Here's an image for $n=2$, from this page:
The corresponding simplicial complex is the boundary of the $(n+1)$-dimensional orthoplex (hyper-octahedron), which is homeomorphic to $S^n$ and therefore has a non-trivial $H_n$.
Fun fact: you can take connected sums of these regular polygon examples to realise finite Vietoris-Rips complexes in $\mathbb{R}^2$ with any finitely-supported finite sequence of Betti numbers.
I hope to see a nicer proof which works for all $d$ or with the Euclidean distance which is surely of much more interest, but in the meantime, here's something ham-handed showing that the answer is no when $d=2$ and the distance makes $\mathbb{R}^2$ into an injective / hyperconvex metric space; the $\ell_1,\ell_\infty$ distances are examples.

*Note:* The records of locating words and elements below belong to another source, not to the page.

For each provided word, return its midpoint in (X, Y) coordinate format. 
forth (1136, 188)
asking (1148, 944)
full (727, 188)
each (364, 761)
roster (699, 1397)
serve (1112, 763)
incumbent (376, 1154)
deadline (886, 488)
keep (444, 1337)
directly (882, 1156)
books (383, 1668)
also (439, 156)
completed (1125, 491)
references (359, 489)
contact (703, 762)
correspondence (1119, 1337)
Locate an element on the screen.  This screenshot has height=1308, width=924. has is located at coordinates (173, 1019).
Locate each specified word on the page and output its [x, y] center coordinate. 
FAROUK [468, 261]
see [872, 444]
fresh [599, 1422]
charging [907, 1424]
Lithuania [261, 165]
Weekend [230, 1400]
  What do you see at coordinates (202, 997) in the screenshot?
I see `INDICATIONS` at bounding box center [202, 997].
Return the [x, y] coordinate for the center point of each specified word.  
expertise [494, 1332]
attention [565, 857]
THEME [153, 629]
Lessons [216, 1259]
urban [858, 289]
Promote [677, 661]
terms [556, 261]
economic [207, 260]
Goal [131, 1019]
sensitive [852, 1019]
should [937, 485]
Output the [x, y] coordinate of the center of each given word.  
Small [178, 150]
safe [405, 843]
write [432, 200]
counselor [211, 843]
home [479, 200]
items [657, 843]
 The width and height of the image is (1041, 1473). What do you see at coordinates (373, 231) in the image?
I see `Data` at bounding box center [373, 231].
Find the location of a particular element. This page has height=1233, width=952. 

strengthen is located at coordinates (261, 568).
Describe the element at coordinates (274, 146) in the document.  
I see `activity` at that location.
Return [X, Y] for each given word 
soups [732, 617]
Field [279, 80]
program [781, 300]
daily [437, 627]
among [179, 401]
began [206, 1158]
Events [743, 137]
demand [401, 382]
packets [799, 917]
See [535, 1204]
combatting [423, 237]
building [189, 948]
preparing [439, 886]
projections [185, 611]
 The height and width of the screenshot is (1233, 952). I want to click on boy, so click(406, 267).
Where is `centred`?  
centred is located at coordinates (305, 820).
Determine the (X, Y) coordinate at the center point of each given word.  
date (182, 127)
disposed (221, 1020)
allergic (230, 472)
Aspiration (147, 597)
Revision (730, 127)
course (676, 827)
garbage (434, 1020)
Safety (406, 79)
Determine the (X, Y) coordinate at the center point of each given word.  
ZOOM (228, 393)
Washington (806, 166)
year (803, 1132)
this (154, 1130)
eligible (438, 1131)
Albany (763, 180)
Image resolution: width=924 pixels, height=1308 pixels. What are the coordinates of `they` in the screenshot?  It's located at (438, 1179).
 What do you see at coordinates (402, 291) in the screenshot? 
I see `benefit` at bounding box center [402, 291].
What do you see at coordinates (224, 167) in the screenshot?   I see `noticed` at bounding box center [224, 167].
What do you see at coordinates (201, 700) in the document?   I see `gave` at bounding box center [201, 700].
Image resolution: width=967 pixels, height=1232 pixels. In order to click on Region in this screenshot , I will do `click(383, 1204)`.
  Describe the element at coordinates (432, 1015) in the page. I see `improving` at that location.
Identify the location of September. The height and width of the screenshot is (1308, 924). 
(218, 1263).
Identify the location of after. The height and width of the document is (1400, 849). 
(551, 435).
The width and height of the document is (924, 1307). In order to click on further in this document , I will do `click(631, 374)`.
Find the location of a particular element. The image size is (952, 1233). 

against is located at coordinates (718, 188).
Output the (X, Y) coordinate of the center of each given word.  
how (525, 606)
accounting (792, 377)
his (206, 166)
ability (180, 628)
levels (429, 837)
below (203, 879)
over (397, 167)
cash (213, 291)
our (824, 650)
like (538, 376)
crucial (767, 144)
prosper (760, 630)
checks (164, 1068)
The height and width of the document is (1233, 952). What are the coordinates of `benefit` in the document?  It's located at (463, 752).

The Vietoris-Rips complex at scale $\epsilon$ for a point set $X$ in $\mathbb{R}^d$ equipped with an injective metric coincides with the Čech complex for a set of balls of radius $\epsilon/2$ centered at the points of $X$. This is homotopy equivalent to the union of those balls, by the nerve lemma. That union of balls is a subspace of $\mathbb{R}^d$, so if we can show that such subspaces cannot have any higher homology, then we win. Unfortunately, there are counterexamples when $d\geq3$ due to Barratt and Milnor.
However, subspaces of $\mathbb{R}^2$ do not have $k$-homology for $k\geq 2$ by the results of Zastrow cited in this question. [Note that the topology induced on $\mathbb{R}^d$ is the same for any metric arising from a norm].
Most likely there are easier ways to show this for unions of $\epsilon/2$-balls in $\mathbb{R}^2$. For instance, if they are all homotopy equivalent to separable 1D metric spaces, then work of Curtis and Fort applies. Or, there could be something hands-on that I'm missing.